Exports fell to 2.597 million b/d in August from 2.763 million b/d in July, the oil ministry said in a statement. Exports were only 2% lower in July than in May. The ministry didn't publish production figures.
OPEC's second largest oil producer earned $3.517 billion as it sold its crude at an average of $43.693/b in August, compared with $3.491 billion at an average of $40.762/b in July.
Exports from its central and southern fields averaged 2.5 million b/d in August compared with 2.67 million b/d in July, while flows from Kirkuk via the Turkish port of Ceyhan averaged 97,000 b/d compared with 87,000 b/d in July.

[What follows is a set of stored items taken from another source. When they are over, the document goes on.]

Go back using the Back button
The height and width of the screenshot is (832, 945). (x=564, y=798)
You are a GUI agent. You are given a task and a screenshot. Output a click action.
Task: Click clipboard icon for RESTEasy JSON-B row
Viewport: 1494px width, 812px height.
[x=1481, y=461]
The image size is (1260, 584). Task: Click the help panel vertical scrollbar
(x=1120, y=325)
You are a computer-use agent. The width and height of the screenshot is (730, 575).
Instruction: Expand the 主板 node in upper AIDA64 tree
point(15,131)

Iraq had pledged to cut an extra 400,000 b/d in each of August and September to make up for overproduction in May through July in a plan endorsed by Saudi Arabia and its Gulf allies. Its August quota is 3.804 million b/d, excluding voluntary extra cuts to compensate for overproduction.

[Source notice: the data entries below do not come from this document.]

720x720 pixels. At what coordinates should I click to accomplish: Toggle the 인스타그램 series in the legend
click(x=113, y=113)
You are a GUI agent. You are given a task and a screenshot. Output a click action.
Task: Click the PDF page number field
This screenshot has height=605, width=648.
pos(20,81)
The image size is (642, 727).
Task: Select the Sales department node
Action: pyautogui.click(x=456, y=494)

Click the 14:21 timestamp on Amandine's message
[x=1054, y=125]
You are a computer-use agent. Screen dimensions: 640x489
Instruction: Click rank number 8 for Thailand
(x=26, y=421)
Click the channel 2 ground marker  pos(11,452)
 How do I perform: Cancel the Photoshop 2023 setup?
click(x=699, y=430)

That would put Iraq's effective quota at 3.404 million b/d.
Quota compliance
Iraq pumped 3.697 million b/d of crude in July, including Kurdish output, compared with 3.698 million b/d in June, according to figures from state oil marketing company SOMO. Iraq's quota was 3.592 million b/d in July.
Saudi energy minister Prince Abdulaziz has made quota compliance a top priority as co-chairman of a key OPEC+ monitoring committee with Russian energy minister Alexander Novak. The Joint Ministerial Monitoring Committee, which is convening monthly, is set to meet online Sept. 17.
OPEC and its allies, including Russia, rolled over their 9.6 million b/d in collective production cuts through July to help bolster the market as it emerges from the depths of the coronavirus crisis. As of Aug. 1, their total cuts will be 7.7 million b/d as the coalition begins to ease output curbs.
Data compiled for the JMMC and seen by S&P Global Platts shows the 23-country OPEC+ coalition exceeded its quotas by 357,000 b/d from May to July, though that is boosted by significant over-compliance by Saudi Arabia, which had said it intended to lead by example with a voluntary extra 1 million b/d cut in June.